DATASET ROWS:

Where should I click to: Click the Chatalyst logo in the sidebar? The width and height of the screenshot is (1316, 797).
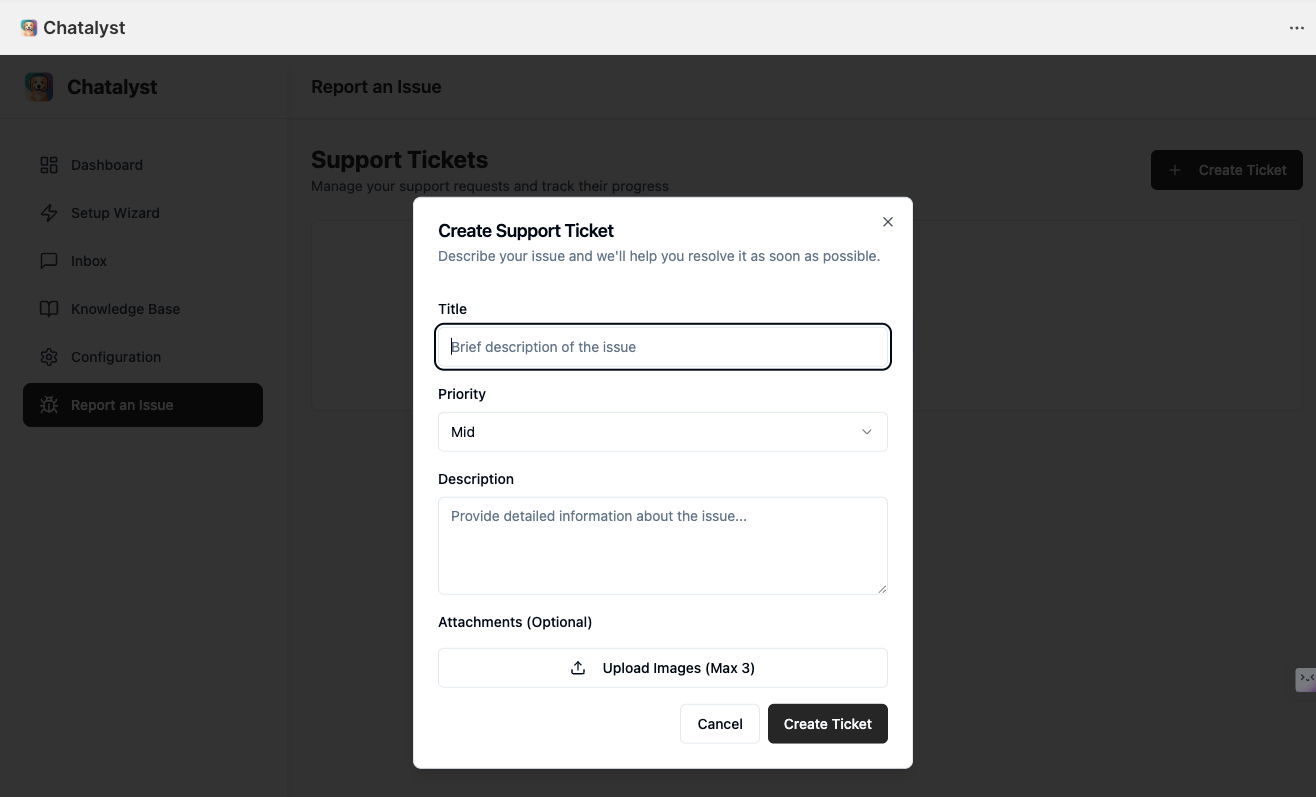pyautogui.click(x=39, y=87)
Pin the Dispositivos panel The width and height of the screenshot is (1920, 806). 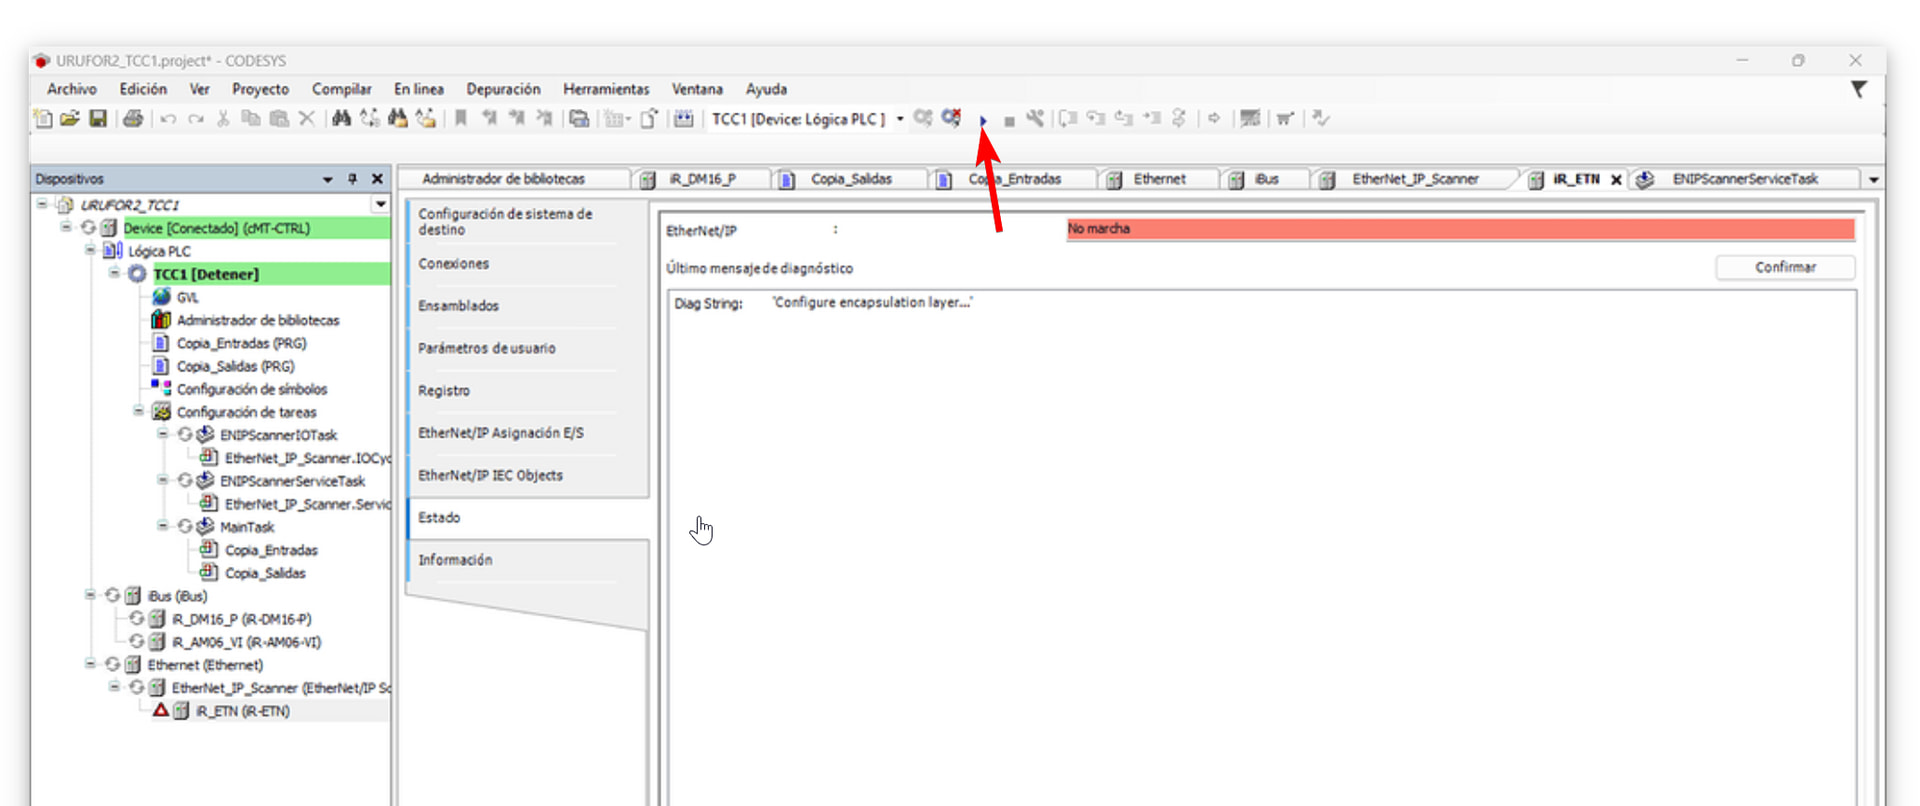pyautogui.click(x=352, y=179)
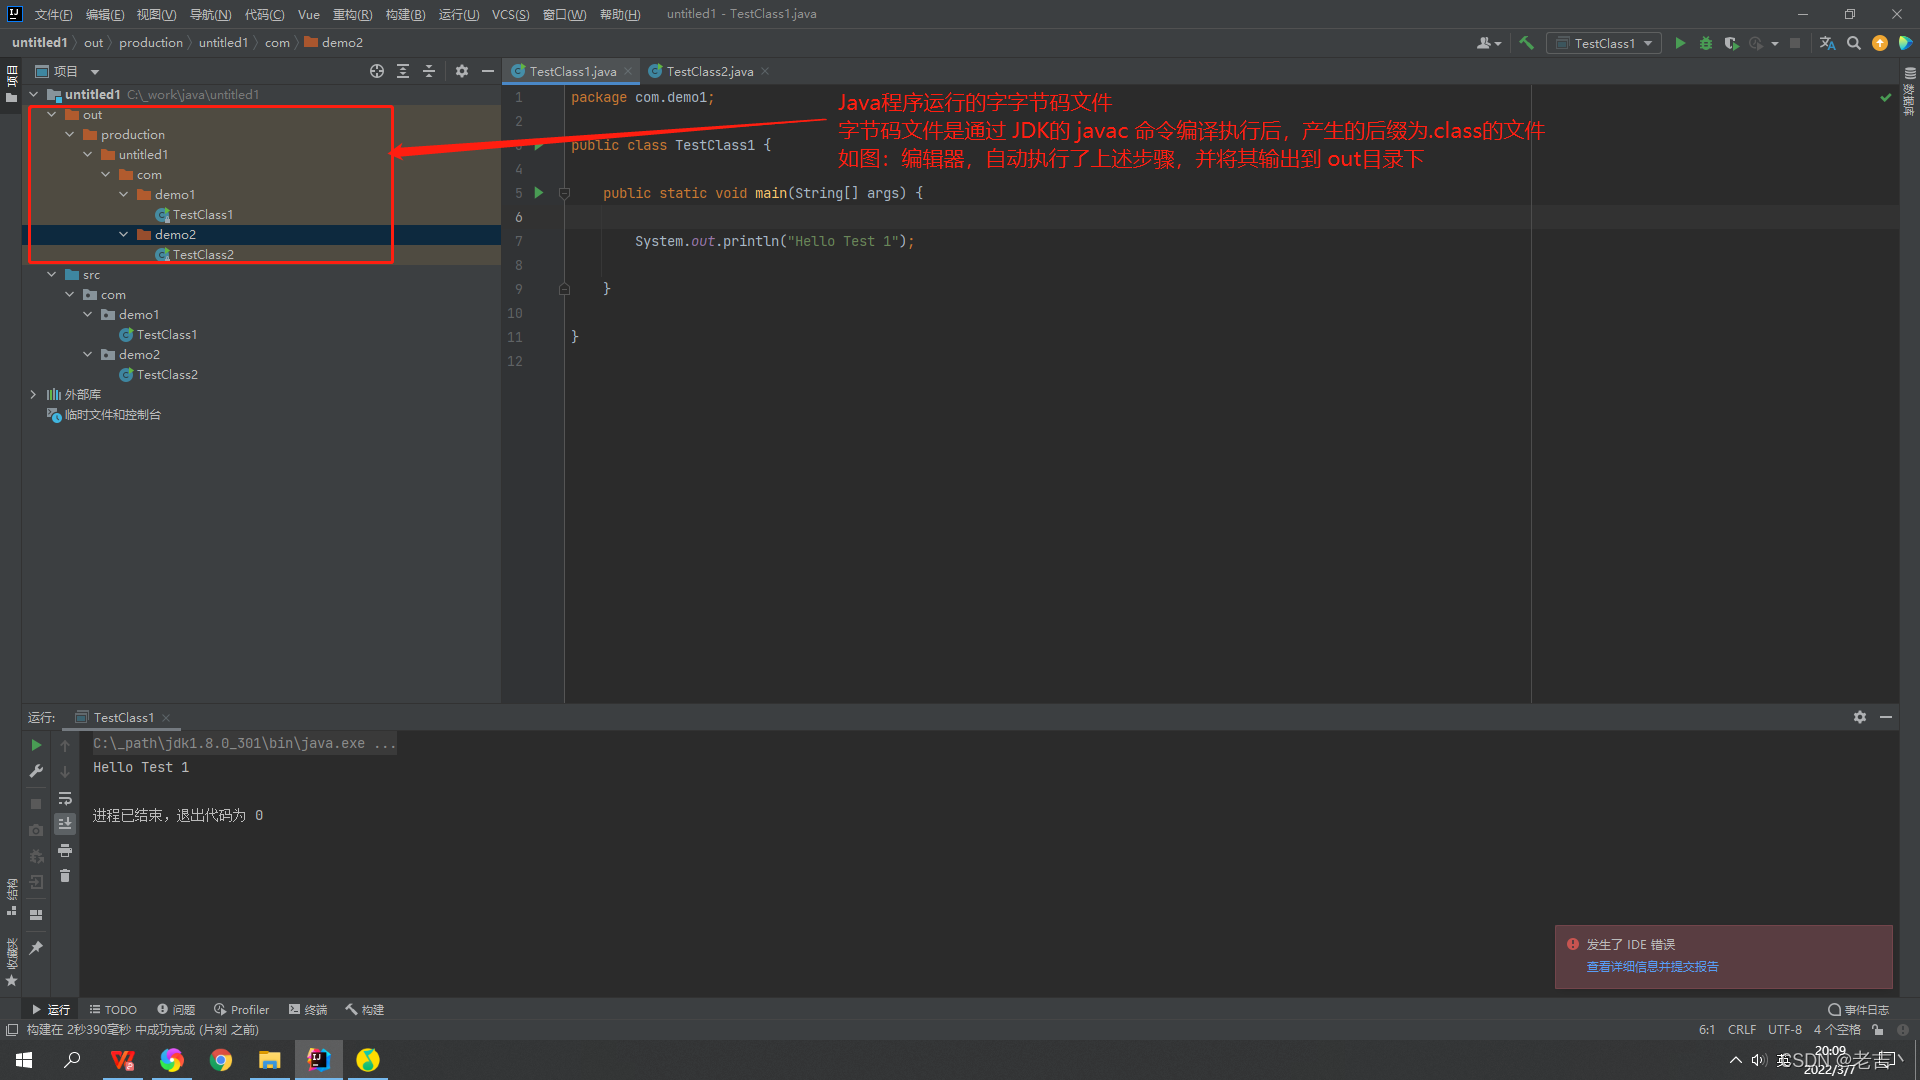Run TestClass1 with coverage shield icon
The width and height of the screenshot is (1920, 1080).
[1731, 43]
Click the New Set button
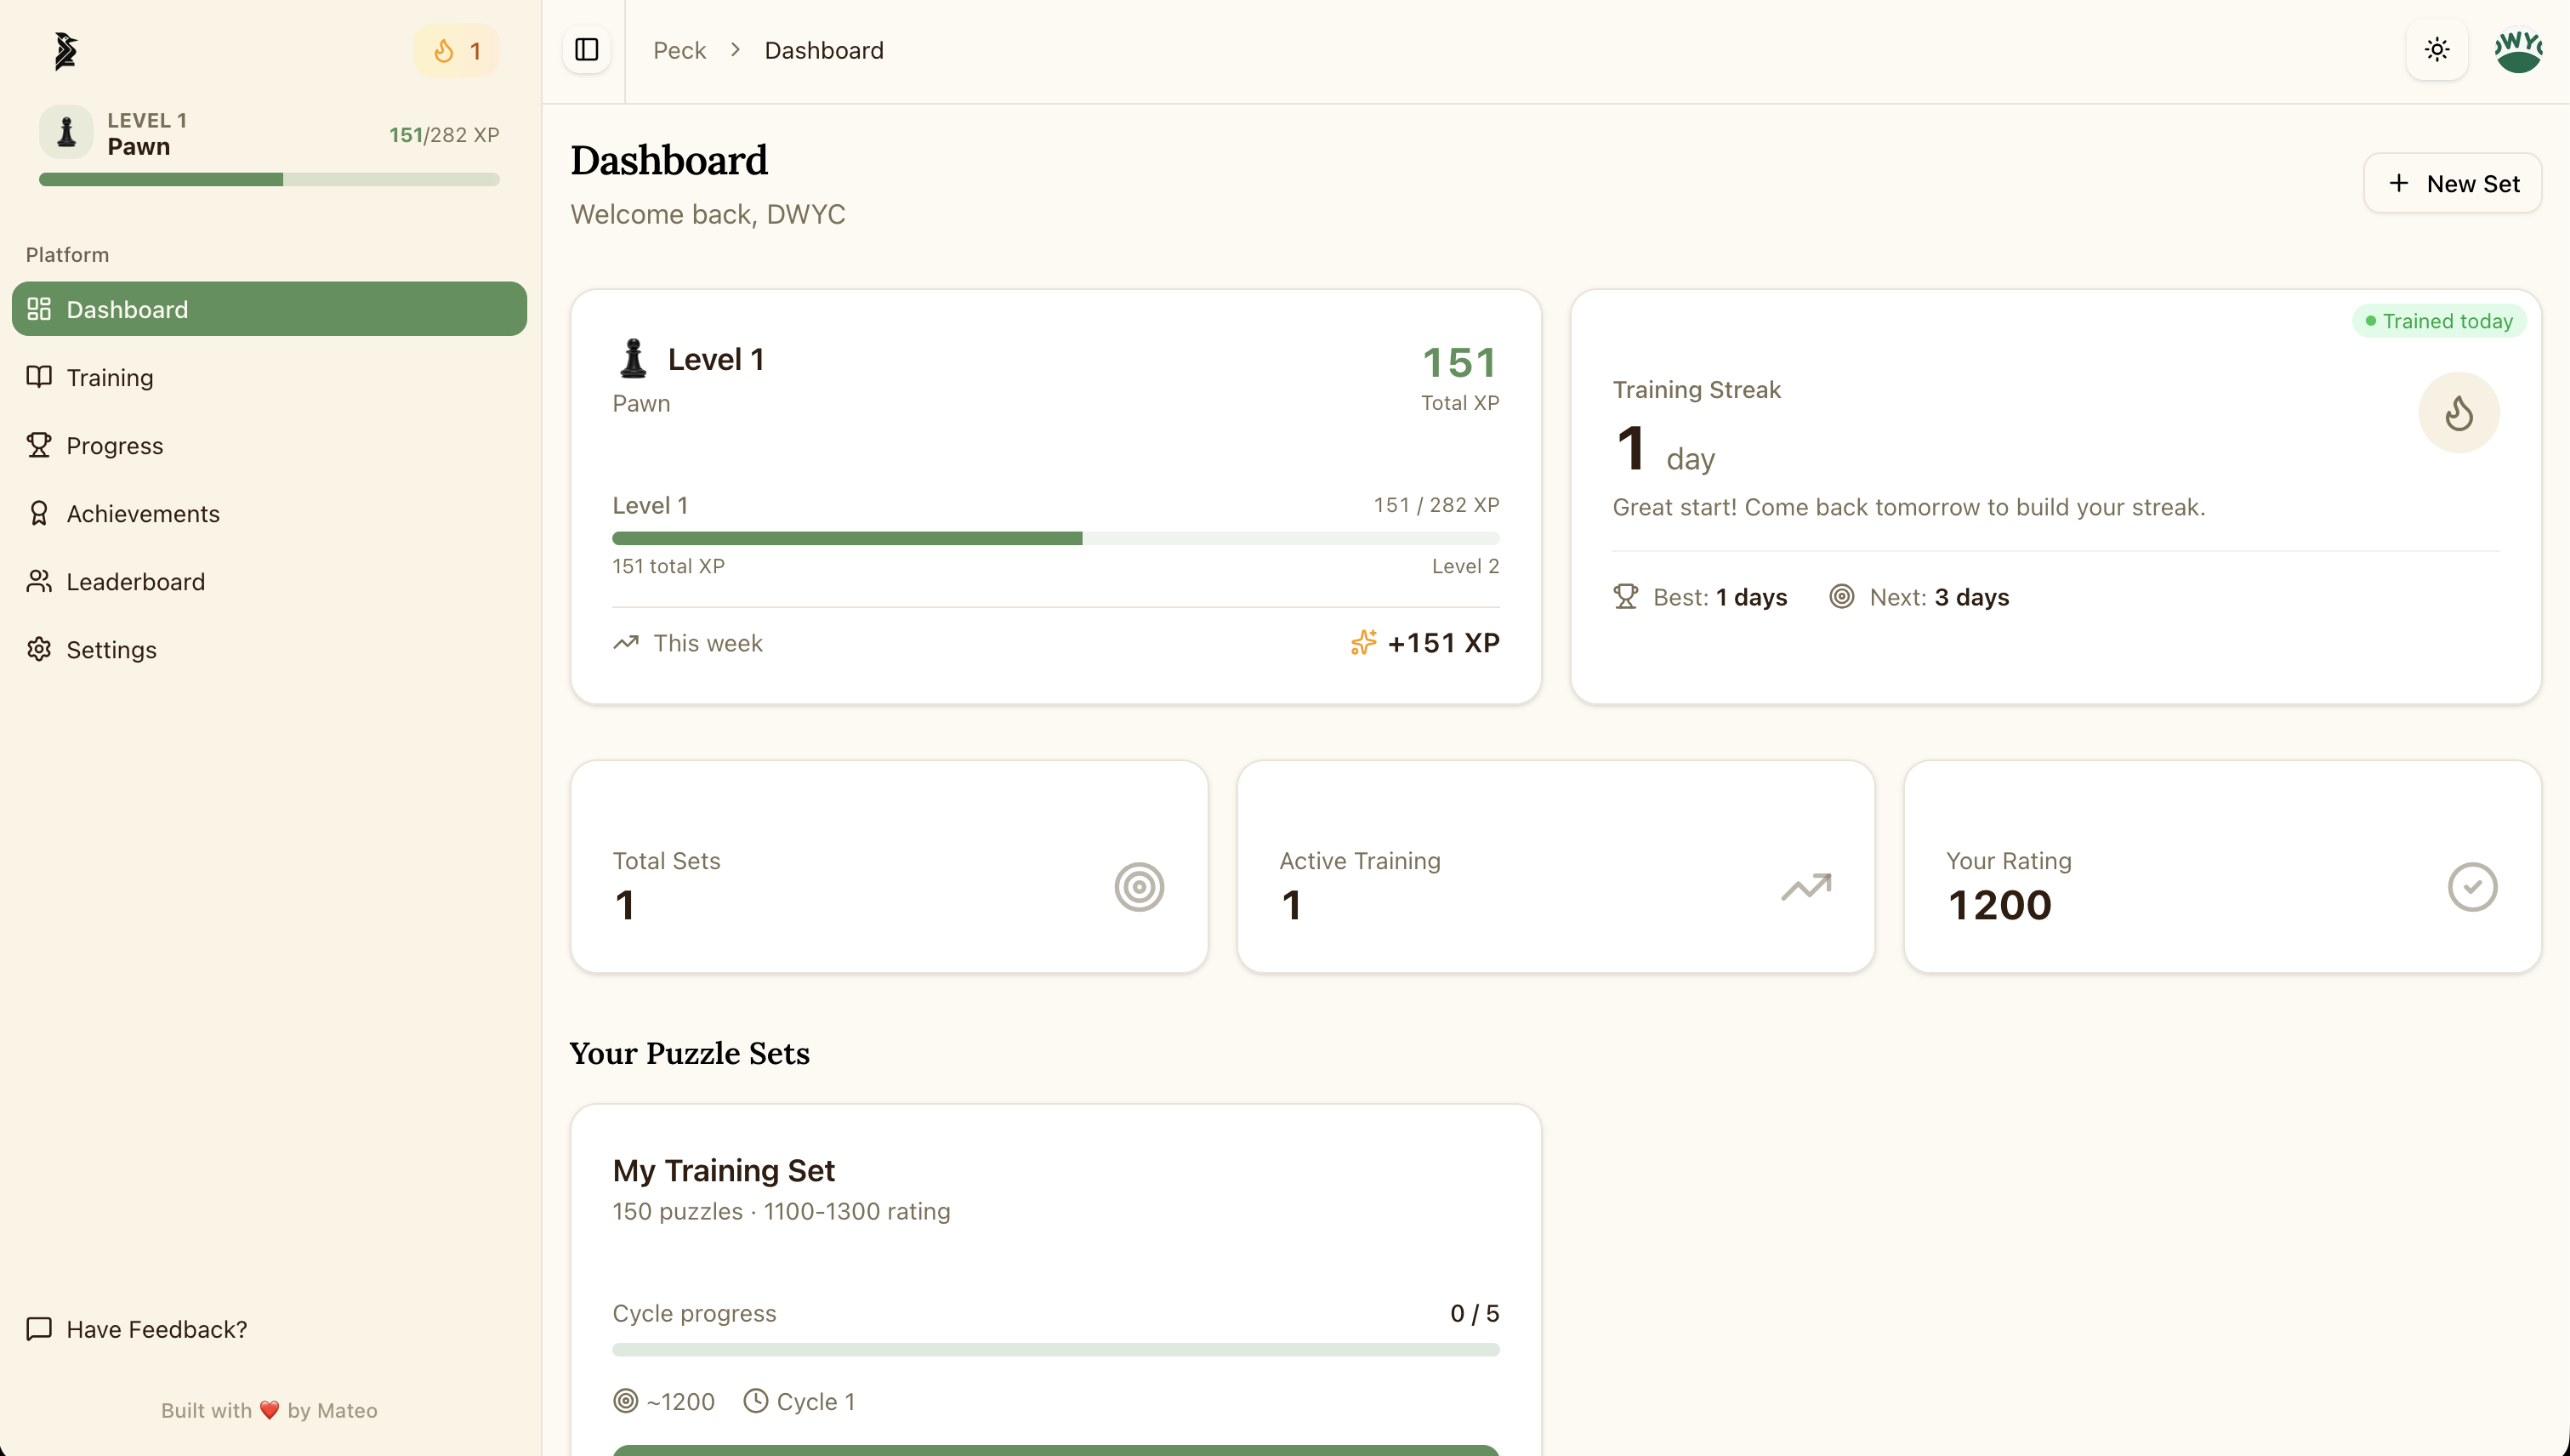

THE EXERCISE:
Copy the rows above word for word, beginning with the first row and stopping after the line that contains "pyautogui.click(x=39, y=87)". Leave the pictures out.

EXERCISE RESPONSE:
Where should I click to: Click the Chatalyst logo in the sidebar? The width and height of the screenshot is (1316, 797).
pyautogui.click(x=39, y=87)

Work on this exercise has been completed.